今回は藍色……と言う種族の秘密を暴露した訳です。はい。
皆様の予想通りなのか、突拍子もない事なのか、それは伺い知れぬ事ではあるものの、空椿本人は以前から考えておりました。
今回は結構前の話を持ってきたりしています。例の一つとして閻魔の台詞……つまり映姫様の台詞を持ってきたり。多分、覚えてらっしゃる方は少ないと思います。もう何年も前の事ですし。
気になった方は私の黒歴史……いや、藍蓮花の過去話でも見てみましょう。
はてさて、藍色と言う存在が実はトンデモな事が分かったものの、それでもまだよく分からない部分が残っています。

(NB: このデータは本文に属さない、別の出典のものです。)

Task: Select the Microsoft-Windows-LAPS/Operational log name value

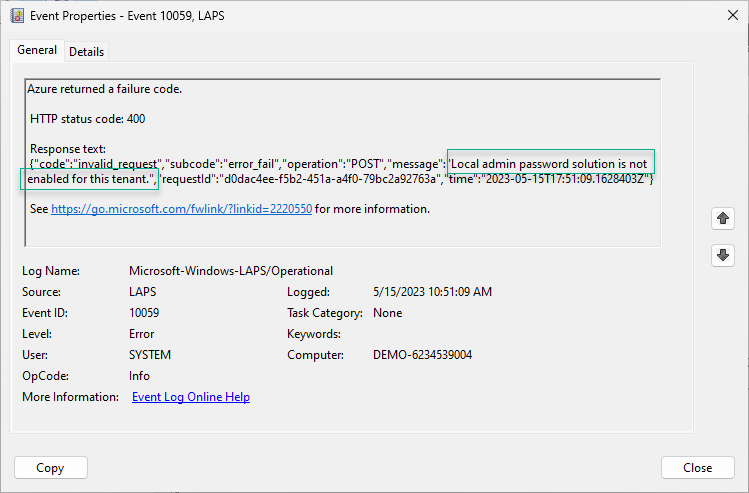Action: tap(231, 271)

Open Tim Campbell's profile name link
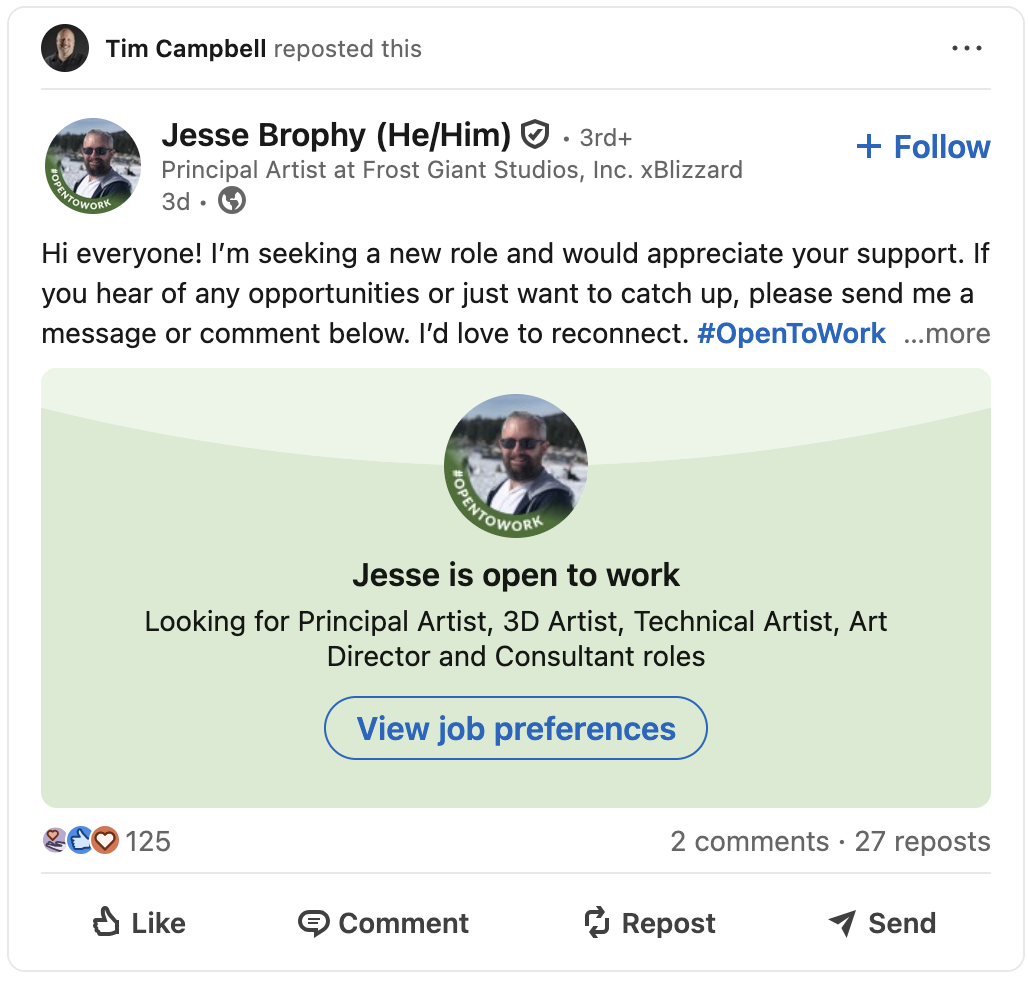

作中の三人が分からなかったのはある種私の考えでそうなっただけで、別に「こうじゃないか?」と言う考えは普通に浮かぶと思います。ただ、ほぼ全ての考えは「根拠が足りない」と言う一言で隅に置かれる事になるでしょう。この辺はまた進んでくれば分かるかと。
何と無く分かると思いますが、そろそろ藍蓮花を畳んでいます。私が苦手としていた起承転結の結に、そろそろ入ろうとしているわけで。
それ故活動報告に一時あり、閉鎖したあの神社。恐らく再開しません。仮に再開した所でお賽銭(案やネタ)があまり集まらないんじゃないかな……と言うネガディブ予想から来てるだけです。はい。
最近、活動報告にまで出張して頂ける読者がちょいと減って参りましたな……とか思い始めました。私自身、他の人の活動報告にコメントせず、見るだけと言う日々が続いています。
作者同士、又は作者と読者の繋がりがちょいと薄くなっているのかもしれません。これからまたコメントしていきたいと考えている所存。
ちなみに、これから藍色の出番が極端に減ります。多分ですが。